36. They considered that the Romanian authorities had done everything within their power to assist the applicant in exercising her contact rights, and in swiftly deciding on the custody matter. In their view, any delays caused in the proceedings were imputable not to the authorities, but to the applicant’s own actions (or lack thereof) and to the child’s living abroad.
2. The applicant
37. The applicant argued that she had been deprived of contact with her daughter because of R.’s opposition and the authorities’ failure to take appropriate and prompt measures to assist her.
B. The Court’s assessment
38. The Court notes at the outset that the Government have raised objections according to which the applicant lacked of victim status and part of the application was lodged out of time (see paragraphs 34-35 above). However, the Court does not consider it necessary to examine these objections, as the application is, in any event, manifestly ill-founded for the following reasons.

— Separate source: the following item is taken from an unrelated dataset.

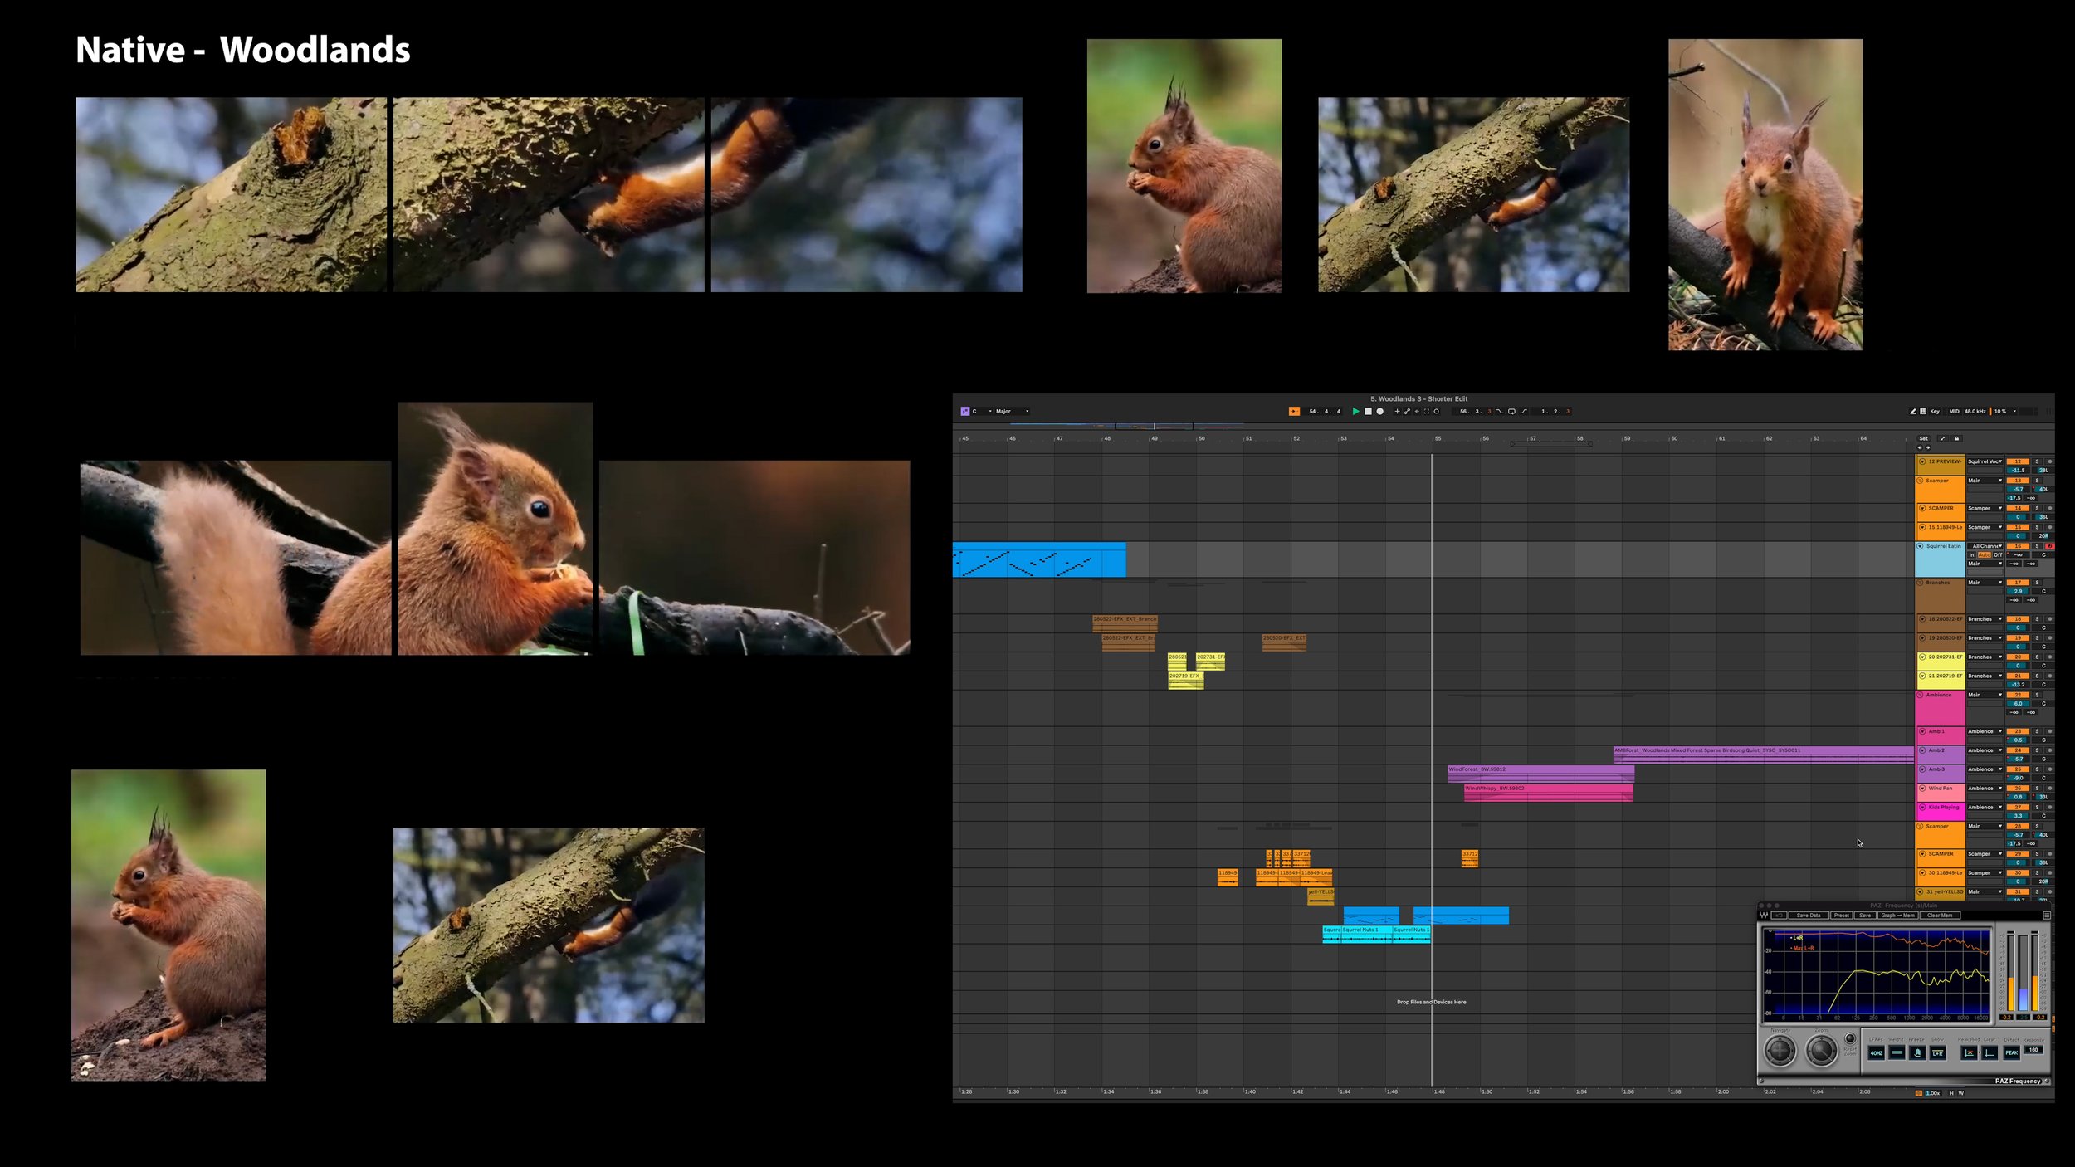The width and height of the screenshot is (2075, 1167).
Task: Enable Draw Mode pencil icon
Action: coord(1912,411)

39. The relevant principles regarding interference with the right to respect for family life and the State’s positive obligations under Article 8 of the Convention in cases concerning the enforcement of contact rights are summarised in M. and M. v. Croatia (no. 10161/13, §§ 176-181, ECHR 2015 (extracts)) and K.B. and Others v. Croatia (no. 36216/13, §§ 142-144, 14 March 2017).
40. The Court observes that on 21 April 2011 the applicant lost custody of her daughter but retained her right to maintain personal relations with her (see paragraph 7 above). She contested both the custody arrangements (see paragraph 12 above) and the efficiency of the authority’s assistance in the enforcement of her contact rights.
41. It is indisputable that, following the court decision of 21 April 2011, the authorities were under a duty to take measures with a view to facilitating the exercise of the applicant’s contact rights. This amounts to a “continuous situation”, and the Court will assess it accordingly (see, mutatis mutandis, Iordache v. Romania, no. 6817/02, § 66, 14 October 2008).
42. The Court reiterates, first of all, that in a case of this kind, the adequacy of a measure is to be judged by the swiftness of its implementation (see, among many other cases,Ignaccolo-Zenide v. Romania, no. 31679/96, § 102, ECHR 2000-I). Moreover, the duration of proceedings concerning children takes on a particular significance, because there is always a danger that any procedural delay will result in the de facto determination of the issue before the court (see H. v. the United Kingdom, 8 July 1987, §§ 89-90, Series A no. 120, and P.F.v. Poland, no. 2210/12, § 56, 16 September 2014).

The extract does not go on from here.